-- Work task --
In the material below, find each line holding the string "Viewport" and copy it.

-- Records for processing --
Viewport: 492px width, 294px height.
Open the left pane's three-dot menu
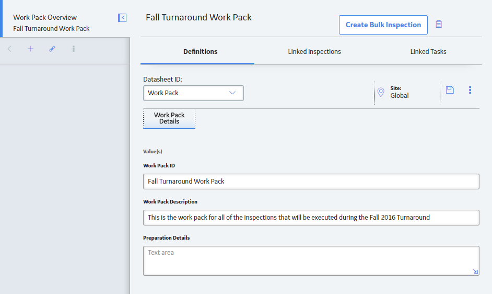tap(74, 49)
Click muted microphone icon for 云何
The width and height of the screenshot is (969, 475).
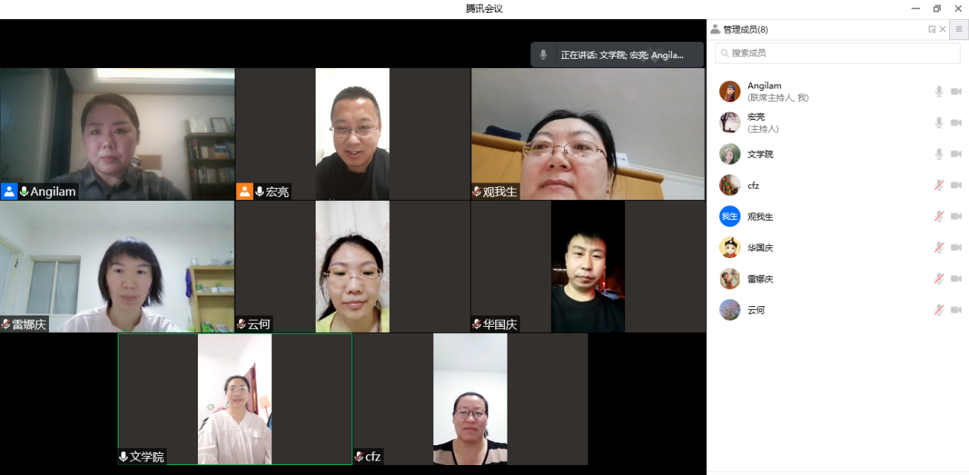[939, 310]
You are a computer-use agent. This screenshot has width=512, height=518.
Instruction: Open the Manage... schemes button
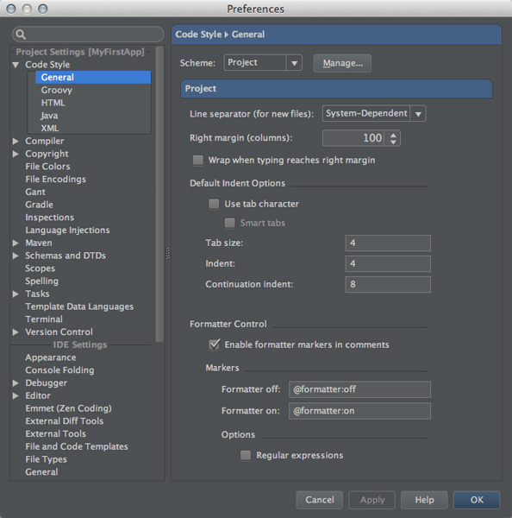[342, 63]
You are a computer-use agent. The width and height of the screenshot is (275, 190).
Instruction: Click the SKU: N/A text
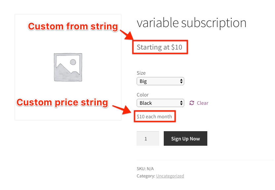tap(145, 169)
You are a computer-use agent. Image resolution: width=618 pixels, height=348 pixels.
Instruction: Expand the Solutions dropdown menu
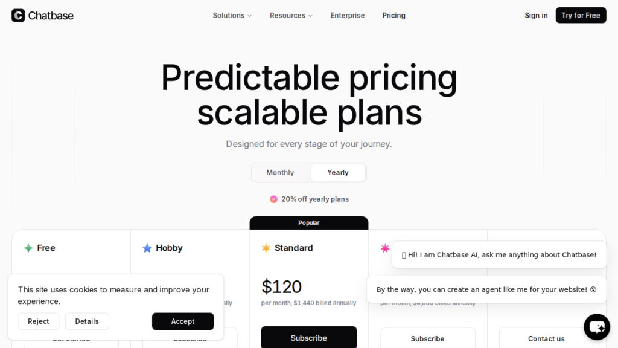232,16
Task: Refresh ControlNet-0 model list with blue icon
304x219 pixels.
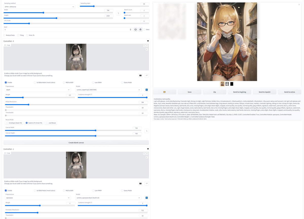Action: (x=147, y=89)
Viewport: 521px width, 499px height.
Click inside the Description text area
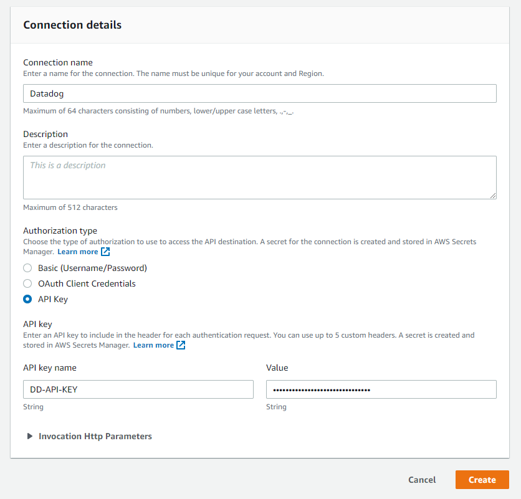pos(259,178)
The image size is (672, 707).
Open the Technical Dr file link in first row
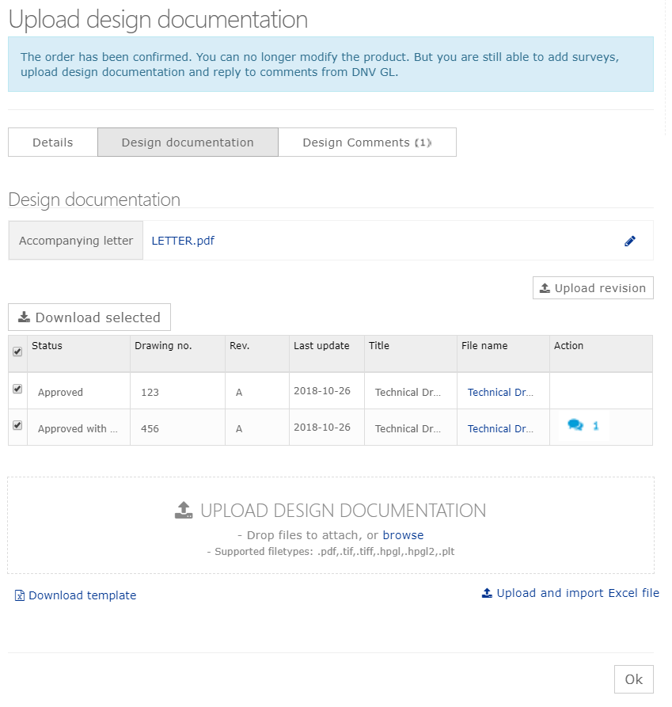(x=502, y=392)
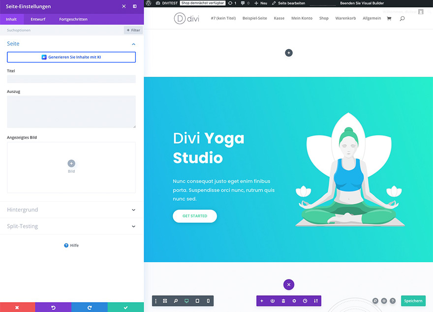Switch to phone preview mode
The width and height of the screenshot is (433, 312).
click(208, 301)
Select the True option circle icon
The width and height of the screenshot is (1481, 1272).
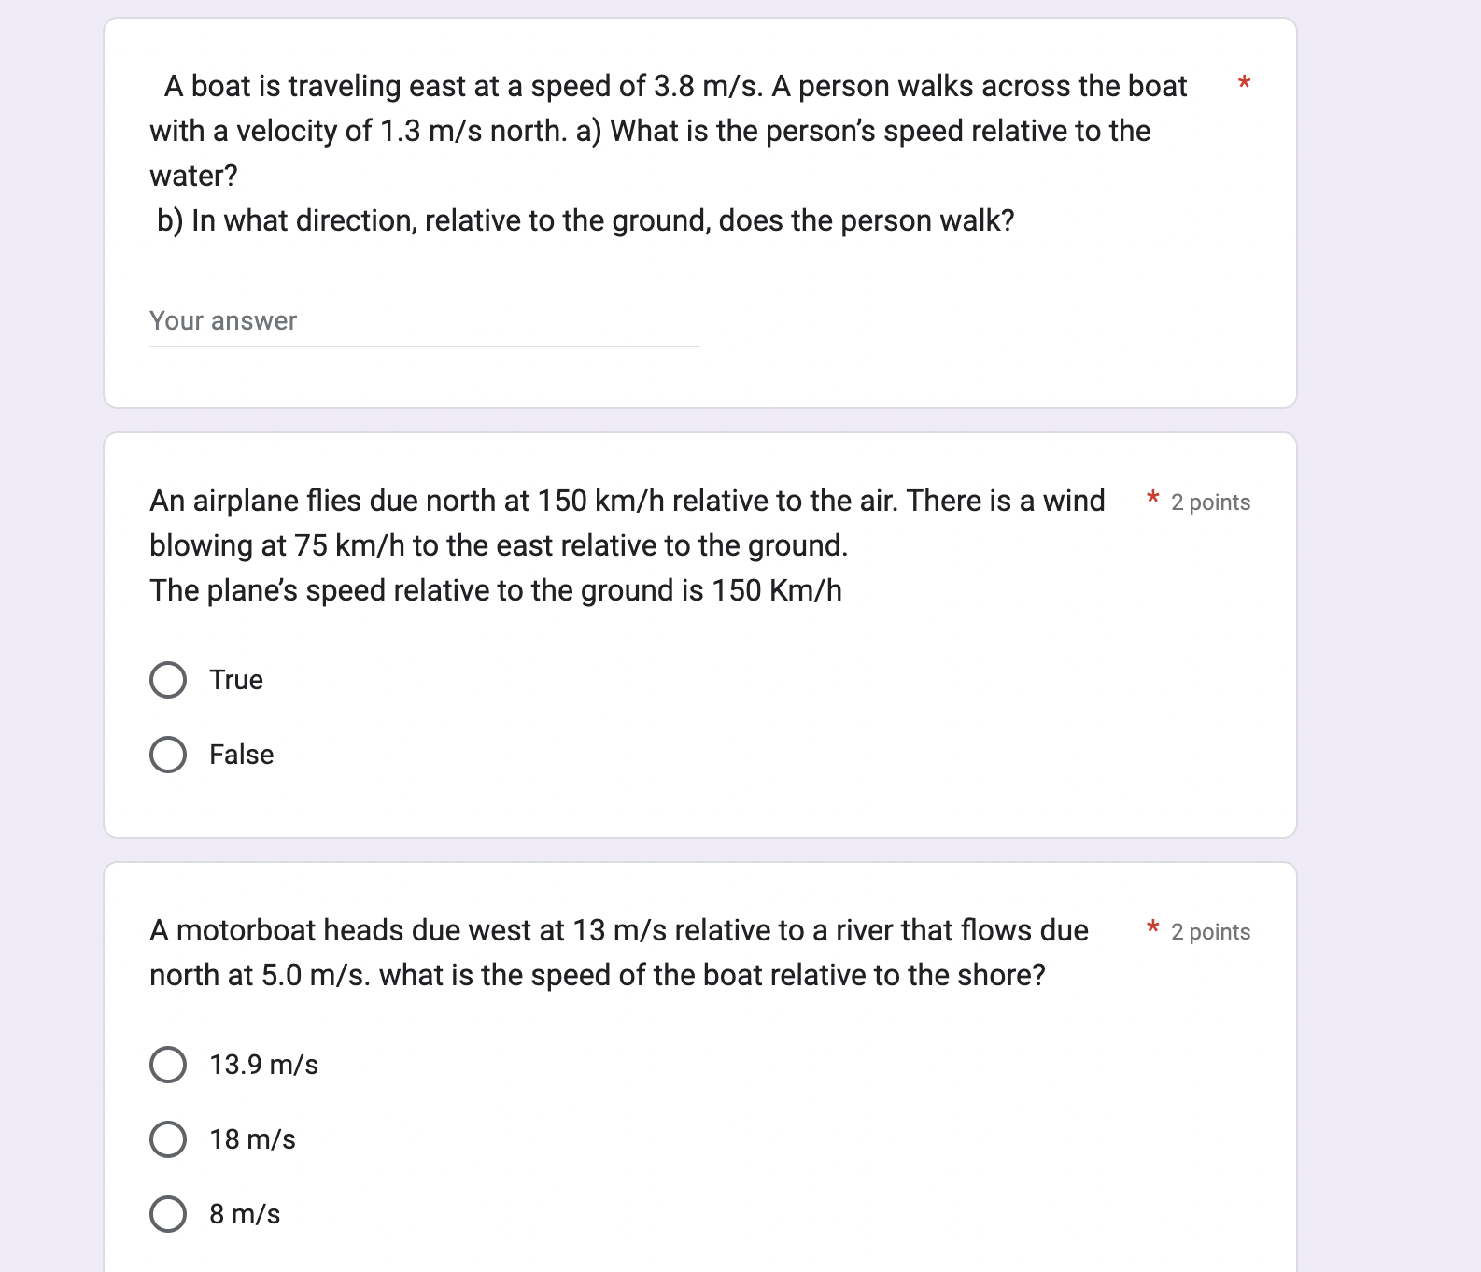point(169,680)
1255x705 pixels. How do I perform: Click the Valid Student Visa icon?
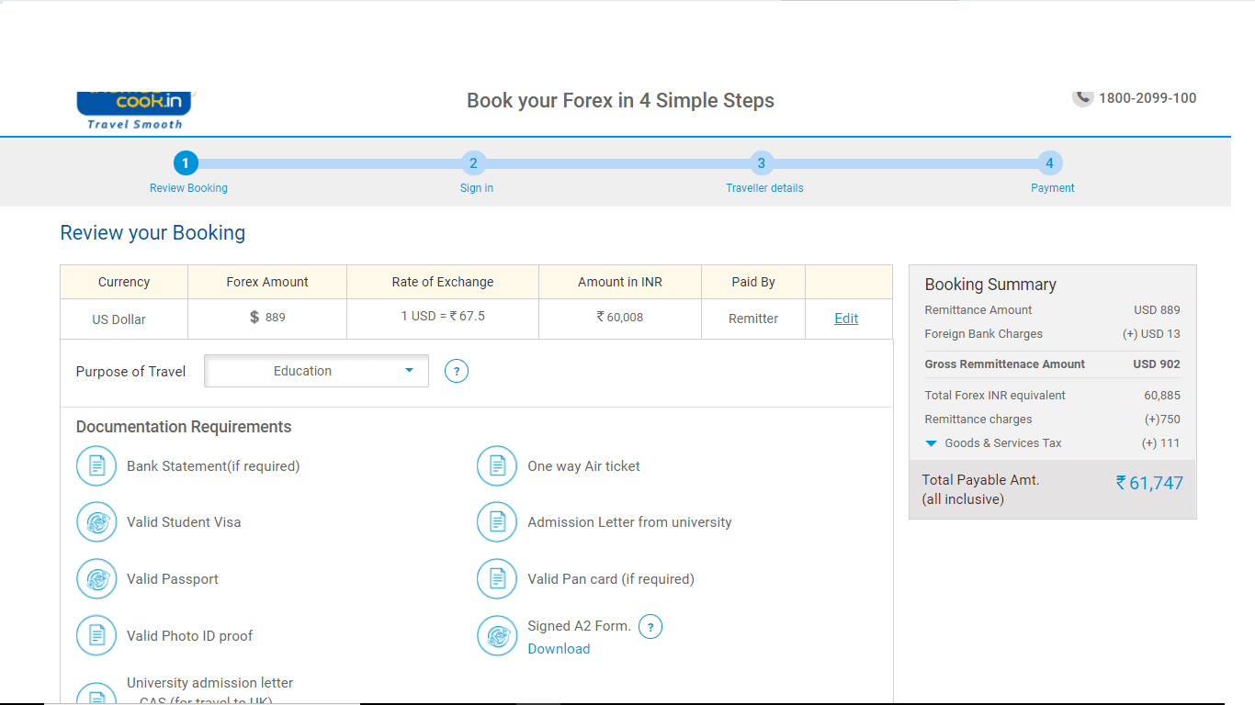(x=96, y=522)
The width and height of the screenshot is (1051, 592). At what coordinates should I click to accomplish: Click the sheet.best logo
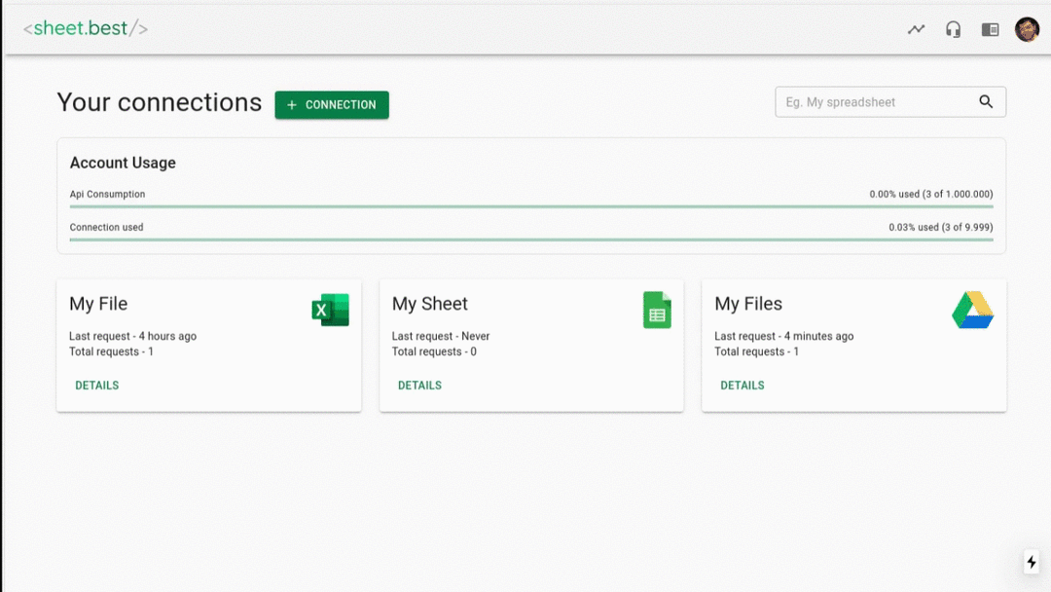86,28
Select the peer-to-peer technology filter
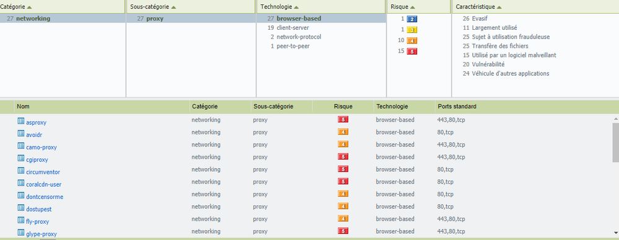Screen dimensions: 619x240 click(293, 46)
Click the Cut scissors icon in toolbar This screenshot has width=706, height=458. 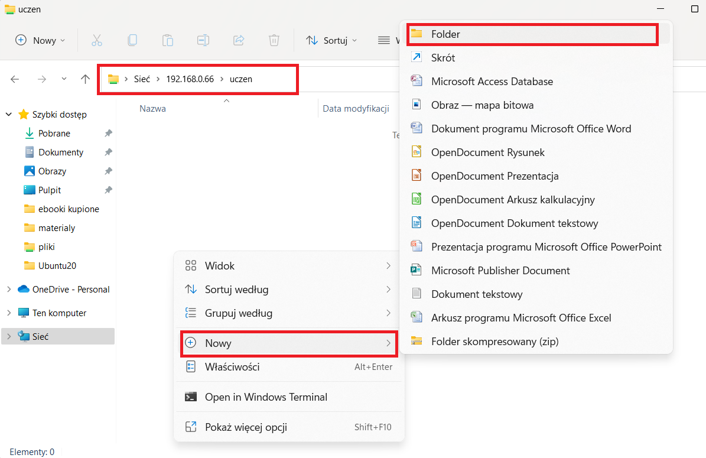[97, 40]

-- Exercise output --
Viewport: 492px width, 294px height.
Viewport: 521px width, 499px height.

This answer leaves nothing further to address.